Depuis samedi, l’armée turque mène l’offensive en Syrie contre les milices Kurdes de la région d’Afrine. Elle veut briser les peshmergas sur lesquels s’appuyait la coalition anti Daech.
C’est justement parce que les Américains recrutaient ces miliciens et forgeaient une armée de 30.000 hommes pour contrôler la frontière nord de la Syrie que la Turquie a lancé ses chars et ses bombardiers. Elle veut tuer ce projet dans l’œuf.
Pour les Turcs, les Unités de protection du Peuple, ce sont des terroristes kurdes, une filiale du PKK contre lequel ils mènent une guerre sans merci depuis près de quarante ans.
Pour les Occidentaux, au contraire, les Peshmergas sont ceux qui ont tenu Kobané, infligeant à Daech sa première défaite, ceux qui ont pris Raqqa, la capitale syrienne du califat. Ils sont les fantassins de la coalition.
C’est un nouveau front en Syrie. Est-ce que c’est une nouvelle guerre qui commence entre Turcs et Kurdes ?
En Syrie, il y a et il y a eu plusieurs guerres à la fois. La guerre civile, la guerre à Daech, la guerre des Arabes et des Iraniens, celle des Russes, etc. Il y a tant d’acteurs, trop de retournements d’alliances, plus de règle du jeu. Comme au Liban autrefois, c’est un bazar.
La bataille en cours à Afrine risque de s’étendre à Kobané et Djezhiré, les deux autres enclaves kurdes. C’est une guerre de cantons, pas une guerre mondiale.
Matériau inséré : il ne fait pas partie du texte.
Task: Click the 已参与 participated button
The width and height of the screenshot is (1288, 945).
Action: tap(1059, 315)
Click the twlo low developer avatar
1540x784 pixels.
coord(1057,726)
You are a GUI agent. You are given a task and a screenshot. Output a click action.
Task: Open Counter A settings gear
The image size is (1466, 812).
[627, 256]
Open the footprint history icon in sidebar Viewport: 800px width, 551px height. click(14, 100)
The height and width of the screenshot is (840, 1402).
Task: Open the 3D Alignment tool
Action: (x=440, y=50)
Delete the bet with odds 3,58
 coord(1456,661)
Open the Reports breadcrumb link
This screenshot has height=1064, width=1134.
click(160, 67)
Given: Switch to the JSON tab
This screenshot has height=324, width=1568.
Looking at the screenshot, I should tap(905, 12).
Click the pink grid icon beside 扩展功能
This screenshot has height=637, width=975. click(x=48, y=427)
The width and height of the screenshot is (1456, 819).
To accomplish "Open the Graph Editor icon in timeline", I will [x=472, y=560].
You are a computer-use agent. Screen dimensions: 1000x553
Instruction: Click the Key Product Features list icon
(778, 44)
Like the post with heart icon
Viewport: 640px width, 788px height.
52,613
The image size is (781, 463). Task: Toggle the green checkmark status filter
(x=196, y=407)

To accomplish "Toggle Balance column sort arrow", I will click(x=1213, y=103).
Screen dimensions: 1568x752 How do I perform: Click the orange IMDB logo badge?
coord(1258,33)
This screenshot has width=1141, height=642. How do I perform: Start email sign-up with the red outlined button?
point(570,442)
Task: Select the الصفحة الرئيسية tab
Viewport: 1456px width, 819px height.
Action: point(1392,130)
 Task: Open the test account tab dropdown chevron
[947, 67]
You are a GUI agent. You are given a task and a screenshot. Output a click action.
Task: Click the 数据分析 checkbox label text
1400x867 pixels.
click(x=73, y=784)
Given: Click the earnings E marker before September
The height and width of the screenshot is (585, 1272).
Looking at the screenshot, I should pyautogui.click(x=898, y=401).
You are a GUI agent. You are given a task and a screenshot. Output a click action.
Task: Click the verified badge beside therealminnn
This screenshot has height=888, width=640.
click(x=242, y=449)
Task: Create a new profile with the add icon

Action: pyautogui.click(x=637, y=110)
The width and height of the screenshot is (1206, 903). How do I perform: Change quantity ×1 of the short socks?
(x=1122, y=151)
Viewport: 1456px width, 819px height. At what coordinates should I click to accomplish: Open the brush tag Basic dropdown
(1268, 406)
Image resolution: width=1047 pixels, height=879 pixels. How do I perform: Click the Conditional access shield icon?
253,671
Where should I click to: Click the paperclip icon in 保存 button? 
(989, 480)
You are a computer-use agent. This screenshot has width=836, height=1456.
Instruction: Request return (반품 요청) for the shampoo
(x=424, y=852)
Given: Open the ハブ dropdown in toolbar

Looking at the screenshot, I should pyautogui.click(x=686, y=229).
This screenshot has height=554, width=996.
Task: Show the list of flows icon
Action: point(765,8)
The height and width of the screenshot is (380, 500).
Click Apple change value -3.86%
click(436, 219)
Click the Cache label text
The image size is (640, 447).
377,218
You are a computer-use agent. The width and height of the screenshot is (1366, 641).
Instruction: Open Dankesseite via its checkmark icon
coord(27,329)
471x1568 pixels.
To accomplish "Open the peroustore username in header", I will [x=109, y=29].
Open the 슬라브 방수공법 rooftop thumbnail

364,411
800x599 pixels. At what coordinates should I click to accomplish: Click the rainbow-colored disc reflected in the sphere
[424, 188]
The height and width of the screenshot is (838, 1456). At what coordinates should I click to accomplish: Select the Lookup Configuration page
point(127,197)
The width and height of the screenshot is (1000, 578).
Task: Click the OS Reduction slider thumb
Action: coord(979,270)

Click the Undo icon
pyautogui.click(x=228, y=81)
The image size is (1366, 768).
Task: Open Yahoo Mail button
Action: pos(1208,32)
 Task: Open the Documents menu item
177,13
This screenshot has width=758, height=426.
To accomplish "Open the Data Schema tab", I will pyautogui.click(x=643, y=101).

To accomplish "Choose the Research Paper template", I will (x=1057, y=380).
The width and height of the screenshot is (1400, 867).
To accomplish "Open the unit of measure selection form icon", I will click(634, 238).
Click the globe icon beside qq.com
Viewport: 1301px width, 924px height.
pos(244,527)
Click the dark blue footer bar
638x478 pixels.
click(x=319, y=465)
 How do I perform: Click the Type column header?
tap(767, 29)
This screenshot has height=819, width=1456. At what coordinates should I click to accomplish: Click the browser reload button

Mais toutes les puissances sont au balcon.
Le chef de l’armée turque était à Moscou la semaine dernière, il a obtenu un feu vert des Russes ?
Les Russes sont trop contents d’humilier les Américains et de diviser l’Otan ! Ils n’aiment pas trop les milices arabes qu’utilise Ankara, des anciens du front al Nosra, toutes sortes de fanatiques tukrmènes et wahabites. Ils se disent qu’ils s’en occuperont plus tard.
REcep Tayip Erdogan lui n’a aucun complexe. Depuis trois jours, sa campagne de bombardement s’appelle Rameau d’Oliviers !
Au bout du compte, la Turquie est brouillée avec tous ses voisins mais elle a deux constantes. Primo, sa ligne rouge est intangible. La Turquie refuse tout embryon d’État kurde à sa frontière, qui entretiendrait la menace séparatiste chez elle. Avis aux Américains qui sont tentés de jouer le démembrement de la Syrie.
L’autre constante de la politique turque ?
Sa capacité de nuisance. Les Européens ne bougeront pas le petit doigt pour sauver les Kurdes. Ils ont besoin que la Turquie continue de bloquer les migrants. Et qu’elle continue de filtrer les djihadistes qui veulent rentrer à la maison.
Les Kurdes sont condamnés ?
Ils sont bons pour la guerre. Pas pour l’après-guerre. Elle leur a été fatale en Irak. Ils ont perdu les champs de pétrole et l’indépendance de facto dont ils jouissaient. En Syrie, idem. Ils ont parié sur les Américains au lieu de négocier avec Damas et avec les Russes. Ils risquent de tout perdre.